Data excerpts
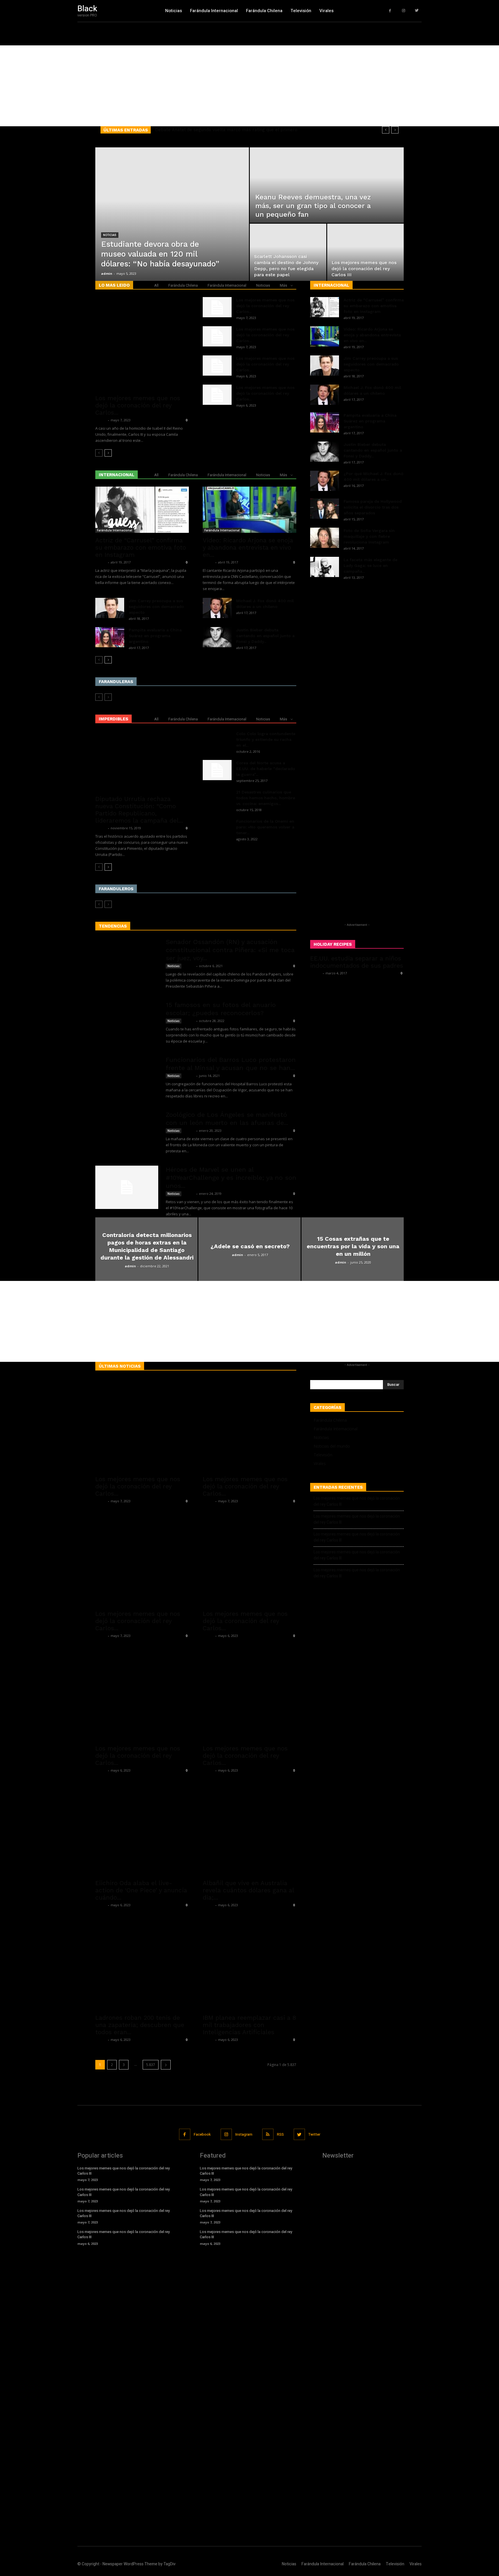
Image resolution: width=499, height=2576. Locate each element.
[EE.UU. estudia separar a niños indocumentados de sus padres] (357, 1027)
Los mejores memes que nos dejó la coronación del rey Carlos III (357, 1501)
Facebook (202, 2134)
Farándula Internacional (227, 285)
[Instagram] (403, 11)
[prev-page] (99, 453)
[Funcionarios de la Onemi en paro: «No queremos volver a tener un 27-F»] (217, 832)
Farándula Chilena (183, 285)
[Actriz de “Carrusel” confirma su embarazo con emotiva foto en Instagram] (142, 510)
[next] (395, 129)
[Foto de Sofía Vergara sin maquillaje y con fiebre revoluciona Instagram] (324, 538)
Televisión (323, 1454)
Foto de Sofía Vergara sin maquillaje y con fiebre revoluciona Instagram (369, 536)
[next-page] (108, 453)
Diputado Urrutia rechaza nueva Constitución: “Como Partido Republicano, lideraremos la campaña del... (139, 809)
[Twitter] (417, 11)
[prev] (385, 129)
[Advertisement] (173, 85)
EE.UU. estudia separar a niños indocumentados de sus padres (356, 962)
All (156, 285)
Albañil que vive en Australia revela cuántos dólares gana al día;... (248, 1890)
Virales (320, 1463)
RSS (280, 2134)
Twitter (314, 2134)
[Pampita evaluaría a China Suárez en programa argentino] (109, 637)
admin (106, 273)
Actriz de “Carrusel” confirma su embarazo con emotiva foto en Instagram (140, 547)
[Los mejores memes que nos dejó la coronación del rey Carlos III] (365, 262)
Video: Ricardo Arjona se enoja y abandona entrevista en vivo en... (248, 547)
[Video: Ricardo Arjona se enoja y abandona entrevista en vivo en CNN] (249, 510)
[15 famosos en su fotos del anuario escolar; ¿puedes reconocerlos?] (126, 1032)
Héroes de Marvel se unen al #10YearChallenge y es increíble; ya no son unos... (231, 1177)
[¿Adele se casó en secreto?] (249, 1268)
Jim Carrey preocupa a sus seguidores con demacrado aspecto (156, 606)
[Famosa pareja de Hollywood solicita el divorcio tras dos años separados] (324, 508)
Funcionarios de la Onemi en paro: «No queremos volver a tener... (265, 827)
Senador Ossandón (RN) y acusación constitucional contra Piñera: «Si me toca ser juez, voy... (230, 950)
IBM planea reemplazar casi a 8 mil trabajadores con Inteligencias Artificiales (249, 2025)
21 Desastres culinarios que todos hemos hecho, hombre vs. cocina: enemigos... (265, 798)
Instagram (243, 2134)
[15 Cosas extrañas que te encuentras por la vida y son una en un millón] (352, 1268)
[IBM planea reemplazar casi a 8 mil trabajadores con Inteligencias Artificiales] (249, 1963)
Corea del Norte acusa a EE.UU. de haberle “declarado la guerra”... (265, 769)
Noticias (109, 235)
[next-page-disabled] (108, 697)
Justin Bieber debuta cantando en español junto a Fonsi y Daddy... (265, 636)
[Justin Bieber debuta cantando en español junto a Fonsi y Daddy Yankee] (217, 637)
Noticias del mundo (332, 1446)
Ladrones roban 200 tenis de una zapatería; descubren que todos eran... (139, 2025)
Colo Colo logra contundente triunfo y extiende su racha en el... (265, 739)
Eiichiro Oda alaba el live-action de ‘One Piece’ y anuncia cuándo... (141, 1890)
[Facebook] (390, 11)
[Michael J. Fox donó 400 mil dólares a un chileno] (217, 608)
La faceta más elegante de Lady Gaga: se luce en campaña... (370, 565)
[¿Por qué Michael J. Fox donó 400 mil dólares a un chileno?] (324, 481)
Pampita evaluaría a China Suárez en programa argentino (155, 636)
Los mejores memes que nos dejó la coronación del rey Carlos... (137, 405)
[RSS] (267, 2134)
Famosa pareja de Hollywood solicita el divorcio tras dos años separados (373, 507)
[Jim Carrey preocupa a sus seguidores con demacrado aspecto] (109, 608)
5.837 (150, 2064)
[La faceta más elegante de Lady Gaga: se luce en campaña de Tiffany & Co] (324, 567)
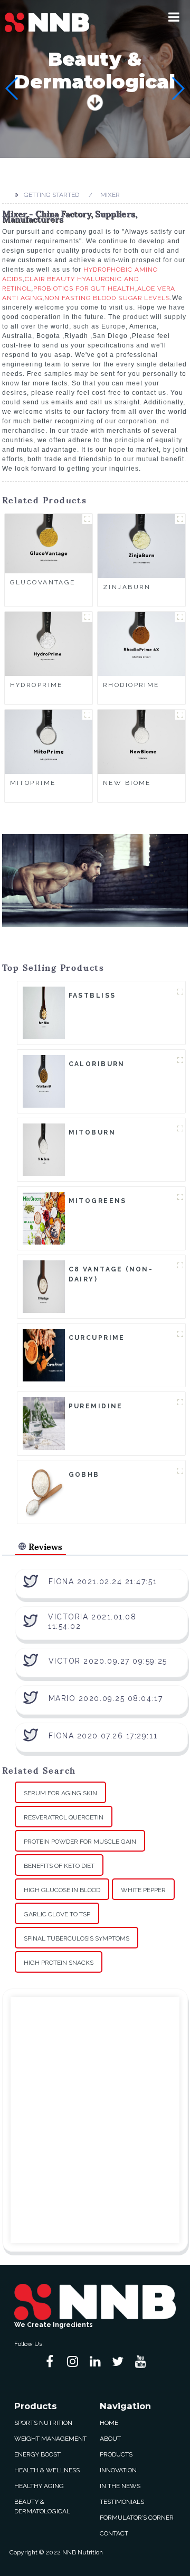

> [Exercise requirements]: Give the data again exactly as written, with all pictures left out.

> [Answer space]:
Image resolution: width=499, height=2576. Locate each element.
[EE.UU. estudia separar a niños indocumentados de sus padres] (357, 1027)
Los mejores memes que nos dejó la coronación del rey Carlos III (357, 1501)
Facebook (202, 2134)
Farándula Internacional (227, 285)
[Instagram] (403, 11)
[prev-page] (99, 453)
[Funcionarios de la Onemi en paro: «No queremos volver a tener un 27-F»] (217, 832)
Farándula Chilena (183, 285)
[Actriz de “Carrusel” confirma su embarazo con emotiva foto en Instagram] (142, 510)
[next] (395, 129)
[Foto de Sofía Vergara sin maquillaje y con fiebre revoluciona Instagram] (324, 538)
Televisión (323, 1454)
Foto de Sofía Vergara sin maquillaje y con fiebre revoluciona Instagram (369, 536)
[next-page] (108, 453)
Diputado Urrutia rechaza nueva Constitución: “Como Partido Republicano, lideraremos la campaña del... (139, 809)
[Twitter] (417, 11)
[prev] (385, 129)
[Advertisement] (173, 85)
EE.UU. estudia separar a niños indocumentados de sus padres (356, 962)
All (156, 285)
Albañil que vive en Australia revela cuántos dólares gana al día;... (248, 1890)
Virales (320, 1463)
RSS (280, 2134)
Twitter (314, 2134)
[Pampita evaluaría a China Suárez en programa argentino] (109, 637)
admin (106, 273)
Actriz de “Carrusel” confirma su embarazo con emotiva foto en Instagram (140, 547)
[Los mejores memes que nos dejó la coronación del rey Carlos III] (365, 262)
Video: Ricardo Arjona se enoja y abandona entrevista en vivo en... (248, 547)
[Video: Ricardo Arjona se enoja y abandona entrevista en vivo en CNN] (249, 510)
[15 famosos en su fotos del anuario escolar; ¿puedes reconocerlos?] (126, 1032)
Héroes de Marvel se unen al #10YearChallenge y es increíble; ya no son unos... (231, 1177)
[¿Adele se casó en secreto?] (249, 1268)
Jim Carrey preocupa a sus seguidores con demacrado aspecto (156, 606)
[Famosa pareja de Hollywood solicita el divorcio tras dos años separados] (324, 508)
Funcionarios de la Onemi en paro: «No queremos volver a tener... (265, 827)
Senador Ossandón (RN) y acusación constitucional contra Piñera: «Si me toca ser juez, voy... (230, 950)
IBM planea reemplazar casi a 8 mil trabajadores con Inteligencias Artificiales (249, 2025)
21 Desastres culinarios que todos hemos hecho, hombre vs. cocina: enemigos... (265, 798)
Instagram (243, 2134)
[15 Cosas extrañas que te encuentras por la vida y son una en un millón] (352, 1268)
[IBM planea reemplazar casi a 8 mil trabajadores con Inteligencias Artificiales] (249, 1963)
Corea del Norte acusa a EE.UU. de haberle “declarado la guerra”... (265, 769)
Noticias (109, 235)
[next-page-disabled] (108, 697)
Justin Bieber debuta cantando en español junto a Fonsi y Daddy... (265, 636)
[Justin Bieber debuta cantando en español junto a Fonsi y Daddy Yankee] (217, 637)
Noticias del mundo (332, 1446)
Ladrones roban 200 tenis de una zapatería; descubren que todos eran... (139, 2025)
Colo Colo logra contundente triunfo y extiende su racha en el... (265, 739)
Eiichiro Oda alaba el live-action de ‘One Piece’ y anuncia cuándo... (141, 1890)
[Facebook] (390, 11)
[Michael J. Fox donó 400 mil dólares a un chileno] (217, 608)
La faceta más elegante de Lady Gaga: se luce en campaña... (370, 565)
[¿Por qué Michael J. Fox donó 400 mil dólares a un chileno?] (324, 481)
Pampita evaluaría a China Suárez en programa argentino (155, 636)
Los mejores memes que nos dejó la coronación del rey Carlos... (137, 405)
[RSS] (267, 2134)
Famosa pareja de Hollywood solicita el divorcio tras dos años separados (373, 507)
[Jim Carrey preocupa a sus seguidores con demacrado aspecto] (109, 608)
5.837 (150, 2064)
[La faceta más elegante de Lady Gaga: se luce en campaña de Tiffany & Co] (324, 567)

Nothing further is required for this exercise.